Oliver left for Boston, remaining there for over a year. He chaired one meeting of the Massachusetts Council after Gage's departure. When the British troops sailed to Halifax in March 1776, Oliver went with them, going on to England. His movements around the Bristol area are described in the correspondence of the Loyalist Samuel Curwen, in England from 1775. He was proscribed under the Massachusetts Banishment Act in 1778, and his estate was confiscated.

==Later life==
In connection with the transient colony of New Ireland, Oliver was mentioned by William Knox (1732–1810) as a potential Governor, with Daniel Leonard as Chief Justice.

In 1783, Oliver was recorded as having owned in America 11 slaves: Buff, Cato, Jerry, Jeoffry, Samuel, Mira, Jude, Sarah, Violet, Jenny, and "Young Jerry".

Oliver died in Bristol in 1815, and was buried at St Paul's Church, Bristol. The British government continued to recognize him as lieutenant governor of Massachusetts and paid his salary until he died.
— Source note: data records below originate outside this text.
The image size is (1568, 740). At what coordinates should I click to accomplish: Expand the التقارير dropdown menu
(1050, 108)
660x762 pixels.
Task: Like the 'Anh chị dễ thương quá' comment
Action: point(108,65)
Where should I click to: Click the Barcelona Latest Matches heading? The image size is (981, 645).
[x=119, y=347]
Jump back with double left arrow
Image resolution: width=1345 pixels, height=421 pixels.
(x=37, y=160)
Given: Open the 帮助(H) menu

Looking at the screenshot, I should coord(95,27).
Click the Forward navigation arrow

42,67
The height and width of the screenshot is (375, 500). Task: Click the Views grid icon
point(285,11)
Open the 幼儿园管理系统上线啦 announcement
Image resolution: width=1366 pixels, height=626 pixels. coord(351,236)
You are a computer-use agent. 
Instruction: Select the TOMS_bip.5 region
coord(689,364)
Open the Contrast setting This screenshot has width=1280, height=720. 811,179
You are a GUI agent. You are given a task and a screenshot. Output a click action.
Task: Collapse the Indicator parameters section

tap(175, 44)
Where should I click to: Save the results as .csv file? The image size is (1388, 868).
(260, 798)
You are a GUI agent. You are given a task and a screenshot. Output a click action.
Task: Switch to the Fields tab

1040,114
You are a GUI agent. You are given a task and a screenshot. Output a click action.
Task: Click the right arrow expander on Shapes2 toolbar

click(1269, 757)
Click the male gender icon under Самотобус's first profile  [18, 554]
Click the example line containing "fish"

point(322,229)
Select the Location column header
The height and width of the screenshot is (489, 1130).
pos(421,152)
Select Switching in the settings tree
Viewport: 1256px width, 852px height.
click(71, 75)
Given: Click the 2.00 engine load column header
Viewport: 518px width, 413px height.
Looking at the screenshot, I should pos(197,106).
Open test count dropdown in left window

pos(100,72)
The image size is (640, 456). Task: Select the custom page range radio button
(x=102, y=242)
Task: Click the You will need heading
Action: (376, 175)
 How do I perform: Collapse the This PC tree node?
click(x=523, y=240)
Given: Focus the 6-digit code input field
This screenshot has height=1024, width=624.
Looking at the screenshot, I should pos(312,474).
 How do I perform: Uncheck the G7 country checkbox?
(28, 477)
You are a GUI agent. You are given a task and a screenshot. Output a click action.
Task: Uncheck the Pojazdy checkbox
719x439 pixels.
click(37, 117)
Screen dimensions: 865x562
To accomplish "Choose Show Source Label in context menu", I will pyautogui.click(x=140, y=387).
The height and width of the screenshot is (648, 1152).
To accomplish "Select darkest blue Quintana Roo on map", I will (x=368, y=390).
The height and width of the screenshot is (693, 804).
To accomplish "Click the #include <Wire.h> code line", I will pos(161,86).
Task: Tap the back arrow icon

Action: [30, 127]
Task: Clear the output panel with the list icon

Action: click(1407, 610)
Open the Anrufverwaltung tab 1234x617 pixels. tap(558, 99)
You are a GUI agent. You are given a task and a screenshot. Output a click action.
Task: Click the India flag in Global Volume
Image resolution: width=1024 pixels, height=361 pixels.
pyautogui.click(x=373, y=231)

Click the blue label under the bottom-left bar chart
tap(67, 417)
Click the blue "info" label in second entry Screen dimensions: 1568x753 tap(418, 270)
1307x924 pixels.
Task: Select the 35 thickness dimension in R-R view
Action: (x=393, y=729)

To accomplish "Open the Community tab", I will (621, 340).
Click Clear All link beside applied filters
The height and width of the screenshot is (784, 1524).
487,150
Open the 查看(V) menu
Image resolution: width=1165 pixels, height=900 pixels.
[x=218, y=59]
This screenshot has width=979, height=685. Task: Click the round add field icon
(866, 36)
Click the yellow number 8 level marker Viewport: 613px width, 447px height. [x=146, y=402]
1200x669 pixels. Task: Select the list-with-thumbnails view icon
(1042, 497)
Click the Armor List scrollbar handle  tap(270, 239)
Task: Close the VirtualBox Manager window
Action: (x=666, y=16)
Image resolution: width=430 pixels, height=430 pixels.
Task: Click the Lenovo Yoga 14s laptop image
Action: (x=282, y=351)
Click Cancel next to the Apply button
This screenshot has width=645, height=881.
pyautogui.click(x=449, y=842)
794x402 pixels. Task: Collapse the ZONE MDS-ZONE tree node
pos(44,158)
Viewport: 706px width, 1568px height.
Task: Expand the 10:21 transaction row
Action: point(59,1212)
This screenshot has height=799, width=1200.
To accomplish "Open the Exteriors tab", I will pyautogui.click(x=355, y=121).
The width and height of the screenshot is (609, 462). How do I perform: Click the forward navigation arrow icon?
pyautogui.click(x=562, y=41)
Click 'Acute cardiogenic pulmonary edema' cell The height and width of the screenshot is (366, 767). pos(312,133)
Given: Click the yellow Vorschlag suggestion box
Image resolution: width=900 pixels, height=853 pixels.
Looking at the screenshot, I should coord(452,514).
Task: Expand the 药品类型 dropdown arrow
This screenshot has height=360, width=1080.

His plantation and enslaved people at Friar's Hill on Antigua passed to a group of heirs including his son-in-law Henry Haynes.

==Family==
In 1760 Oliver married Elizabeth Vassall, also from a family of West Indies plantation owners, who had settled in Massachusetts. Elizabeth Vassall was the daughter of Col. John Vassall I (1713–1747) and his first wife Elizabeth Phips, daughter of Spencer Phips.

Oliver's first wife Elizabeth died in 1779. He married, secondly in 1881, Harriet Freeman, daughter and heiress of the slave-owner Byam Freeman (died 1771) in Antigua. He had six daughters by his first wife Elizabeth, and two with Harriet. A pedigree for "Oliver of Massachusetts" appears in vol. II of Vere Langford Oliver's History of the Island of Antigua.

- Anne Oliver (born 1763), married in 1785 John Proctor Anderdon.
- Elizabeth Oliver (1765 or 1768 – 1826), married in 1788 Joseph Rogers.
- Penelope Oliver (1771–1815), married in 1793 John Cave of Brentry, son of the Bristol banker John Cave. His sister Susanna (1767–1846) had married Thomas Daniel in 1789. In 1817 he was resident at Brentry House. He married, secondly in 1819, Catharine Margaret Strachan. She was the daughter of John Strachan of Cliffden, Teignmouth, a claimant to the Strachan baronetcy of 1625.
- Lucy Oliver (1772–1857), married in 1798 Henry Hope Tobin, son of James Tobin.
- Mary Oliver, married in 1798 Charles Anthony Partridge (1771–1856). He was the son of Charles Partridge (died 1805) of Cotham Lodge near Bristol, and his wife Sybella Pollard. His sister Clarissa married Samuel Peach Peach. The cleric William Edwards Partridge (died 1886) was his son.
- Frances Oliver (born 1780, will proved 1848), unmarried.
- Harriet Watkins Oliver (1785–1826), seventh daughter, married in 1816 Capt. Henry Haynes RN.
- Emily Freeman Oliver (died 1836), married James Elton "of fortune", appointed recorder of Tiverton in 1832. The couple had ten children. He was the son of the Bristol merchant William Elton (1740–1819) and his wife Margaret Mitchell, daughter of Thomas Mitchell. Oliver Elton was a grandson.